Security & Privacy

Security and privacy is baked into the architecture of Slapdash. Here are the things we do to make sure we are good stewarts of any data we are in contact with.

Certifications and Compliance

SOC 2 Type I: Slapdash completed an independent audit for our SOC 2 Type I report, which verifies our consistent application of the Trust Services Principles and Criteria over time.

Penetration Testing: We regularly run penetration testing by independent security firms as part of our SOC 2 process. Protection against XSS, CSRF, SQL Injection and other common vulnerability types is baked into the foundation of Slapdash core.

Minimal Permissions

When you connect an app to Slapdash, we always try to request the minimal set of permissions possible to power functionality.

Encryption

If we do store data from a connected application, it's stored encrypted on disk, in-transit and in the data store

In the data store, content and keys are stored using ECIES (with Secp256k1 curve and AES256 cipher in CTR mode), public-key-encrypted with individual per-user, per-app key pairs. Keys are stored in a separate, secure cluster.

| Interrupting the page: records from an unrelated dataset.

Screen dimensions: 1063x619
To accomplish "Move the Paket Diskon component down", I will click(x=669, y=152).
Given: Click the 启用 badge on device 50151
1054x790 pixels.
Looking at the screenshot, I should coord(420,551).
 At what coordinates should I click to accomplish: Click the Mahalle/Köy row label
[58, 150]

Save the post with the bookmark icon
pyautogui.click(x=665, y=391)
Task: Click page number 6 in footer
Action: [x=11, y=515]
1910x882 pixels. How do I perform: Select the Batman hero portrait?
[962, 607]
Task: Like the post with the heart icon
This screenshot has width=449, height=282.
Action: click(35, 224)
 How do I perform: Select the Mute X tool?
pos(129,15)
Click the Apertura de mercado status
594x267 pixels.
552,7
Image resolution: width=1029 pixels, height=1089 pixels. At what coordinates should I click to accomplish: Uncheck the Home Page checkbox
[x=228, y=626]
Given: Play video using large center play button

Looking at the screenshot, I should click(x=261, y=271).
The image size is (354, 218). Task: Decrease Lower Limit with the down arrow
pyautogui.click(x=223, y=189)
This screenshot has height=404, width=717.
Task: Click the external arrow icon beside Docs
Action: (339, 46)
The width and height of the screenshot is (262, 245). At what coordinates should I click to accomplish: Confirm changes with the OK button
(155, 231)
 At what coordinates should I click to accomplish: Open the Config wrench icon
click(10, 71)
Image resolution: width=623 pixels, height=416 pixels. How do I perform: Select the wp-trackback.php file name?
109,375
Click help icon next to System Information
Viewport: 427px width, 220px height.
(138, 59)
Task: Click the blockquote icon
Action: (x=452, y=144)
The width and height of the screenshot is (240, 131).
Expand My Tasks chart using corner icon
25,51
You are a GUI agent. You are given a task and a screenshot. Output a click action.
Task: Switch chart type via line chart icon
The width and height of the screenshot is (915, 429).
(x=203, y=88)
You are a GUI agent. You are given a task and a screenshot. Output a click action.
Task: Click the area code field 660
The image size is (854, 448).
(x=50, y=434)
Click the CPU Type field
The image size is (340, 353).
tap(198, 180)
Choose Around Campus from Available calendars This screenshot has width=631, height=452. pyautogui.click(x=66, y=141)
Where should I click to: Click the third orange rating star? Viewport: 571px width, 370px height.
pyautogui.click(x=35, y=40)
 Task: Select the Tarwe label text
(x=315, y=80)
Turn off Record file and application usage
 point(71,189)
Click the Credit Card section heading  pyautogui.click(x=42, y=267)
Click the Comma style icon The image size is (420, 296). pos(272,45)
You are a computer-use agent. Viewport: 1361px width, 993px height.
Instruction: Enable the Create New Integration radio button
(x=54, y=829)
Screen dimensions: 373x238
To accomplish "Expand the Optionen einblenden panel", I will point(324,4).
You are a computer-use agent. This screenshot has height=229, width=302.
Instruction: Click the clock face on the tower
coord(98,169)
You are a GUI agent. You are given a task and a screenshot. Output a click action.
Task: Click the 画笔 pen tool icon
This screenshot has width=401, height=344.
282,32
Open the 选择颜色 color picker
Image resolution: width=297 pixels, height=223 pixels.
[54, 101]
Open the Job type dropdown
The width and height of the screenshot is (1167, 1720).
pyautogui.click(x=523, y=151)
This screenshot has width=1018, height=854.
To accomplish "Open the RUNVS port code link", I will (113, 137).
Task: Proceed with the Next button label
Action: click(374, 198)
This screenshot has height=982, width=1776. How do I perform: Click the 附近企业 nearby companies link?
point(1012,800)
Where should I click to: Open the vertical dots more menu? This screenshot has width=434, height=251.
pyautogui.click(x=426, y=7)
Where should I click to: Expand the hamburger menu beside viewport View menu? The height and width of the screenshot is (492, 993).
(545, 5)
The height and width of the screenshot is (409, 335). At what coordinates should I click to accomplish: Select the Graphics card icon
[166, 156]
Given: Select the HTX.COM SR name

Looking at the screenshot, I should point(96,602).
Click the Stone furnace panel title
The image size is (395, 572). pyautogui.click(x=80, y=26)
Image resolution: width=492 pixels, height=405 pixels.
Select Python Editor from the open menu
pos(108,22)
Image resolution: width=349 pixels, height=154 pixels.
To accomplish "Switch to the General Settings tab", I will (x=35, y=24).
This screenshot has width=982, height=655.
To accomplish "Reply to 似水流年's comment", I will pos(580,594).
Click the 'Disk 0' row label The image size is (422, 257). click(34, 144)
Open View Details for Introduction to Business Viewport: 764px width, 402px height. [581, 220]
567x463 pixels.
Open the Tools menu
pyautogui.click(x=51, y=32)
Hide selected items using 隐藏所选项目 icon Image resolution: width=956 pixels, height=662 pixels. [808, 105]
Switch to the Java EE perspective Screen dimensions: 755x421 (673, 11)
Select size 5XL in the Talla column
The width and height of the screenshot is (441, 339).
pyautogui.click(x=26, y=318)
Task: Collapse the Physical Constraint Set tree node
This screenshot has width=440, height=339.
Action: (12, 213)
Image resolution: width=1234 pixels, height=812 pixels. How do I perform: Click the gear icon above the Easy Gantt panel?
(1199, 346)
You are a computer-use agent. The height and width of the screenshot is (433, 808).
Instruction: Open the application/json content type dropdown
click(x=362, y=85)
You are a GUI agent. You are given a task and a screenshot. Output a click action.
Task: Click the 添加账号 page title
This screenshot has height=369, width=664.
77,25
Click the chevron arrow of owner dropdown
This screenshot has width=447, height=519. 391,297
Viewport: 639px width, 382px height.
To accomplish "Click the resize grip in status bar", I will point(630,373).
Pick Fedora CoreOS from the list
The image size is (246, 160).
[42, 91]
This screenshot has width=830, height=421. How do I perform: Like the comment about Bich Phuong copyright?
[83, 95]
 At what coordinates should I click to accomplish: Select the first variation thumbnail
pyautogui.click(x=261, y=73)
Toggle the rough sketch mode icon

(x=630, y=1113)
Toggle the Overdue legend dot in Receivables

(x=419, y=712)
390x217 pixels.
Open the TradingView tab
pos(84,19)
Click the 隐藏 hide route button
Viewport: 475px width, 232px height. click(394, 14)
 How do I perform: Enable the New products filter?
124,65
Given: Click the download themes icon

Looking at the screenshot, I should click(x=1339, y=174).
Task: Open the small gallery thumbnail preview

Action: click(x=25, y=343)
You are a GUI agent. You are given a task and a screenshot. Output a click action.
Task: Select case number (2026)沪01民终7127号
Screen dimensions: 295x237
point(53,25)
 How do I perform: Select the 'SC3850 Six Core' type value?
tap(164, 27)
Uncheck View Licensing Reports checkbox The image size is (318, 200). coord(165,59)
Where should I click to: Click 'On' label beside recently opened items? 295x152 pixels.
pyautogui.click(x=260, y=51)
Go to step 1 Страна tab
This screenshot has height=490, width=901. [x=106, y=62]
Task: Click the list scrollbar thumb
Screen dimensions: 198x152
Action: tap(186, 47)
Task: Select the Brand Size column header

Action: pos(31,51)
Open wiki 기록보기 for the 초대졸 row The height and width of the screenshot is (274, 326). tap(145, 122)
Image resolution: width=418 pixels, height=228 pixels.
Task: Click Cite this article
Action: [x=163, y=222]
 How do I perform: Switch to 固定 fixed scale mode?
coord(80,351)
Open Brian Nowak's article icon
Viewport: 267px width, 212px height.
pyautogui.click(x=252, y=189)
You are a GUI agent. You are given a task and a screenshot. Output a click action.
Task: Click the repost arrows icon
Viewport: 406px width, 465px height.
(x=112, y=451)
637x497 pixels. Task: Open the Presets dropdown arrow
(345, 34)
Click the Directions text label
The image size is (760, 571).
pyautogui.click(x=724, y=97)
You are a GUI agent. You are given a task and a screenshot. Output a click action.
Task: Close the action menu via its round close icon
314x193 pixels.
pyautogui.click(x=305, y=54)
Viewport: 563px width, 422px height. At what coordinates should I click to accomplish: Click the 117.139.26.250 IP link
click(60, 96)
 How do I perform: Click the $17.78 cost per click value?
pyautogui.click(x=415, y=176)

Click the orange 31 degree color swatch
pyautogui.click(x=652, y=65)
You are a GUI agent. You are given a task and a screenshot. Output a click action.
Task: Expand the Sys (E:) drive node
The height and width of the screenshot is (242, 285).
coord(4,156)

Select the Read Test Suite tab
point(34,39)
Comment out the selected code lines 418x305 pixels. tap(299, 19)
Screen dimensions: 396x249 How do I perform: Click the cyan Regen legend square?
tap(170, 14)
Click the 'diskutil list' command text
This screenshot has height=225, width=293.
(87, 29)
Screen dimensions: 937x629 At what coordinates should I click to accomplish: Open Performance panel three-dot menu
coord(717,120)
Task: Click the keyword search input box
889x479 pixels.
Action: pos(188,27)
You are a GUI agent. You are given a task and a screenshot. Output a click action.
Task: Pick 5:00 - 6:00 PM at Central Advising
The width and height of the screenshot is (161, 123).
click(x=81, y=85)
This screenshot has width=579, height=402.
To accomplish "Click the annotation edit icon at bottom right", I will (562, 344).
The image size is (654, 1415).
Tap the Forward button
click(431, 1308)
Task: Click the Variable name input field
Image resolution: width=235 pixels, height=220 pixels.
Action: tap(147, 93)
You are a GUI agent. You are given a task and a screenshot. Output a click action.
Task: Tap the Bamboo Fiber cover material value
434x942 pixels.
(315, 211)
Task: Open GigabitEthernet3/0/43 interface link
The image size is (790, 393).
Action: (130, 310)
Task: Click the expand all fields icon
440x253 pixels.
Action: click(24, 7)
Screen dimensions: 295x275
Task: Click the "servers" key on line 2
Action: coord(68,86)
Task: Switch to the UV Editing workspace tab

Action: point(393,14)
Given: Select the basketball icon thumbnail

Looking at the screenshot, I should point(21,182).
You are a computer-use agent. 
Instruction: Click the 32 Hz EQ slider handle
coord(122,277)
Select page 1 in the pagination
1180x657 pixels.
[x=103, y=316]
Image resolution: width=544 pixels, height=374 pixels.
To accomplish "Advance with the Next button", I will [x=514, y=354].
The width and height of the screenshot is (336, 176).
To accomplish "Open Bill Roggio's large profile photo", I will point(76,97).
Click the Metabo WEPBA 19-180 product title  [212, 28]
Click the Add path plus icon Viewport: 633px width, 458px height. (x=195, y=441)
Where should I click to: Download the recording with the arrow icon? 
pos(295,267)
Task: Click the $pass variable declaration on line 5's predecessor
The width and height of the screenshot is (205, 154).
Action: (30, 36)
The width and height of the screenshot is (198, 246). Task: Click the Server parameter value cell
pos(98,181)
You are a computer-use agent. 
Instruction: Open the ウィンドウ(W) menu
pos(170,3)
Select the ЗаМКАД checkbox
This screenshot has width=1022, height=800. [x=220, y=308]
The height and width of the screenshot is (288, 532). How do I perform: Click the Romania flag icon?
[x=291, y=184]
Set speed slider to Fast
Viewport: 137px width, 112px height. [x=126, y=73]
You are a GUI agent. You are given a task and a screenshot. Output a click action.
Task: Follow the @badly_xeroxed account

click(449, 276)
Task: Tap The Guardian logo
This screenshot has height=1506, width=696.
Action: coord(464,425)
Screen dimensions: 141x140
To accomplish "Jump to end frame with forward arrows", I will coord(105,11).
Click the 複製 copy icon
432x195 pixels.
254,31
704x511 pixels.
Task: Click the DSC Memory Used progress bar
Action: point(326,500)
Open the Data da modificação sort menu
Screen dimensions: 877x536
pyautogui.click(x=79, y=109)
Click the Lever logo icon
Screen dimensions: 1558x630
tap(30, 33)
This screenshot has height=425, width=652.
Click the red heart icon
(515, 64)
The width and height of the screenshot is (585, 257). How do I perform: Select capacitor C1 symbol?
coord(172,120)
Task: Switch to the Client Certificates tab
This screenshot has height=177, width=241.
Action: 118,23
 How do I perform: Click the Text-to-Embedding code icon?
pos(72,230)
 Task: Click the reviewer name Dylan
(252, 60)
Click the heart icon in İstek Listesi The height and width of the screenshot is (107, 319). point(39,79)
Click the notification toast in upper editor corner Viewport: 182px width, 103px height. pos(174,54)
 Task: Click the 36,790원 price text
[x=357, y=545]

One thing that is not encrypted is the reverse index, but we do take care to remove position from the index and limit employee access to the search infrastructure.

We Can't See It

Slapdash employees can't accidently or even deliberately see the contents of any person's data. This is enforced technologically and with company policy.

We explictly don't have any tools to log in as a person or to query for a person's data. Data is only decrypted at request-time for the logged-in user by our servers.

While we are not zero-access yet, we are building in that direction.

Data Isolation

Customer data is physically and logically separated, even when using Slapdash for Teams.